* What to produce *
From the records below, state how many lines hold the string "will", without any other text.

══ Working data

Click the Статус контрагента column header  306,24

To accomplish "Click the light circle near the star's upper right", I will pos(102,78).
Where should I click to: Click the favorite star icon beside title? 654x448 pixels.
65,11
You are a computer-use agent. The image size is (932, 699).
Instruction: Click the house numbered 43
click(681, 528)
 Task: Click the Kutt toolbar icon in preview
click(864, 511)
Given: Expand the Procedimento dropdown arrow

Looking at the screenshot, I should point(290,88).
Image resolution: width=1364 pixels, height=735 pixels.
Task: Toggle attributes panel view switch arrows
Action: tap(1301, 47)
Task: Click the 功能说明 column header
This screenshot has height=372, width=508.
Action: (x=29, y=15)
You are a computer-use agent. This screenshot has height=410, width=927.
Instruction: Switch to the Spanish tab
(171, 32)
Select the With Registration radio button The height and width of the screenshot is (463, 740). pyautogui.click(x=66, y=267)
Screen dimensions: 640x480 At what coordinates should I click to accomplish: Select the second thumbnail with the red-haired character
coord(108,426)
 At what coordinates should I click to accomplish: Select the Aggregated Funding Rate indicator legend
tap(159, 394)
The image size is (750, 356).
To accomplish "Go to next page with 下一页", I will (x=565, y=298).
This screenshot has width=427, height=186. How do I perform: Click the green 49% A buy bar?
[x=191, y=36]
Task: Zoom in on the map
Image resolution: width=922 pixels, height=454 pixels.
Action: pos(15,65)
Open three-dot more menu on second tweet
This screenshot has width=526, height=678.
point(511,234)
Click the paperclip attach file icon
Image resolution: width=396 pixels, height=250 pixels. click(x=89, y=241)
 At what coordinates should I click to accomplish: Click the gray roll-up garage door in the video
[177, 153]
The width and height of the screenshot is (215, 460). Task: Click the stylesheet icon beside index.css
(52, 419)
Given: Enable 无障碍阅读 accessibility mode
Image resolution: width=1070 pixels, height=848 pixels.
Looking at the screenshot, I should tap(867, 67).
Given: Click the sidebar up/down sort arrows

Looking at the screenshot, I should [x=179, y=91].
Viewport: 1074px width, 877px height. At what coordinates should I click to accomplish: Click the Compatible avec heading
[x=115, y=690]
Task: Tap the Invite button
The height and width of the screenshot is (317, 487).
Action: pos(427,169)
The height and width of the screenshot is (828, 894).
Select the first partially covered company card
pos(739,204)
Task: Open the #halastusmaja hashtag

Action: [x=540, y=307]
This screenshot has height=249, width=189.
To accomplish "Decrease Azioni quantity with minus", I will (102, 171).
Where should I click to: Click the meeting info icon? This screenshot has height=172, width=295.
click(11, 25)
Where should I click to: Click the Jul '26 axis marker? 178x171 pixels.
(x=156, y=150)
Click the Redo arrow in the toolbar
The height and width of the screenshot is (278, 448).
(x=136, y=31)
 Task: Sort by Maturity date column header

════

* Finished task *
3